Un Chien Andalou (which translates An Andalusian Dog) was directed Luis Bunuel and written by both Bunuel and Salvador Dali. If you’re unfamiliar with Bunuel’s work, then you should at least be familiar with Dali’s iconic surrealist work, which comes across in the 1929 silent surrealistic work of Un Chien Andalou. It’s a fifteen minute film that is perhaps one of the most intriguingly complex works ever composed in the cinematic medium.
And both Bunuel and Dali have admitted that there is no strict logical interpretation that can be derived from the film’s imagery, which goes in between cutting a woman’s eye open to watching as ants crawl out of a hole in a man’s hand to a blind, androgynous woman poke a severed hand in the middle of a crowded intersection. It’s just a weird fifteen minutes that explores the nature of dream logic and the suppression of human emotions after traumatic events.

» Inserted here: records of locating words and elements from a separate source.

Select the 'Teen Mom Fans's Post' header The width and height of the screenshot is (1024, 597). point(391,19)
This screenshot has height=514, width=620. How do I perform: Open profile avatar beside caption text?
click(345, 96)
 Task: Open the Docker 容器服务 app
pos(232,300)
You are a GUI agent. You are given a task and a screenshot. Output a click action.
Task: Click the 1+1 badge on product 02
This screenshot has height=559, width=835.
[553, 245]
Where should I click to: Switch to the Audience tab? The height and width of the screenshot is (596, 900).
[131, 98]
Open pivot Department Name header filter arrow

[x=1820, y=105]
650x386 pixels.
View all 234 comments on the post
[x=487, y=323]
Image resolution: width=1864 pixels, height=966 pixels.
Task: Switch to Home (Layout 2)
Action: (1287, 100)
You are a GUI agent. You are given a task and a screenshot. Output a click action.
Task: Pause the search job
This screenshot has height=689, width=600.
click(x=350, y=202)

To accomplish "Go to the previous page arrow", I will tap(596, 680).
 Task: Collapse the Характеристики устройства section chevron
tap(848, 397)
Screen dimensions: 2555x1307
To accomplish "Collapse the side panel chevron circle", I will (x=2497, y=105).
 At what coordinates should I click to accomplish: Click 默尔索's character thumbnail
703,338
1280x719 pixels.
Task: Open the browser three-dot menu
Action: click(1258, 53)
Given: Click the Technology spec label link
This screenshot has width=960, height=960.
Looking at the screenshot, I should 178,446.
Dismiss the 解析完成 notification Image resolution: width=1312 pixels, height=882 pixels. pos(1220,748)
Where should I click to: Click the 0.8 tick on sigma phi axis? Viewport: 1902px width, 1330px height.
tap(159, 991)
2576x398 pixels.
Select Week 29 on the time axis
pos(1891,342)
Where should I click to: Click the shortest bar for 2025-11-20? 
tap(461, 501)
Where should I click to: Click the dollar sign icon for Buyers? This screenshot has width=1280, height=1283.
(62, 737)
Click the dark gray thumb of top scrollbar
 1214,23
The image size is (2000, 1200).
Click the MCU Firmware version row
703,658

While no one will watch Un Chien Andalou and absolutely understand what Bunuel and Dali were trying to get at, it is perhaps one of the most important cinematic pieces of all time due to the revolutionary techniques in telling a story. For one, it rejects conventional conceptions of how a film’s plot is conceived. As a surrealist composition of random images juxtaposed one after the other with no logical interpolation and the background music of Richard Wagner’s opera “Tristan und Isolde” (which is an old Germanic myth), Un Chien Andalou will make you both wonder what the hell just happened and engage you in the conversation of the mind.
It was never meant to be a popular film. In fact, Bunuel and Dali prepared the night of the premiere by filling their pockets with rocks in expectation the audience would respond not only negatively but violently, but were instead met with applause and critical acclaim—which might seem odd for a 21st-century audience pumped with CGI and sensible and logical plot streams that are commercially profitable. But initially Un Chien Andalou enjoyed a bit of popularity for its bold expression that is even today unmatched. It is also interesting to note that with this film, Dali was effectively accepted into the artistic community of the surrealist which then led to his later more iconic work. So really, Un Chien Andalou not only serves the annals of cinematic history but also artistic history, as well.
But even if you are still skeptical, remember that it’s only fifteen minutes, less than a standard running time for a sitcom. And while that’s not great reason to see a film, Un Chien Andalou is just not one of those films that you can genuinely portray to a modern audience that isn’t familiar with cinematic theory, art theory, or even the history of the two because it has no conventional markers of what most people consider a film. So, enter at your own precaution, for it is sure to boggle you all the way through.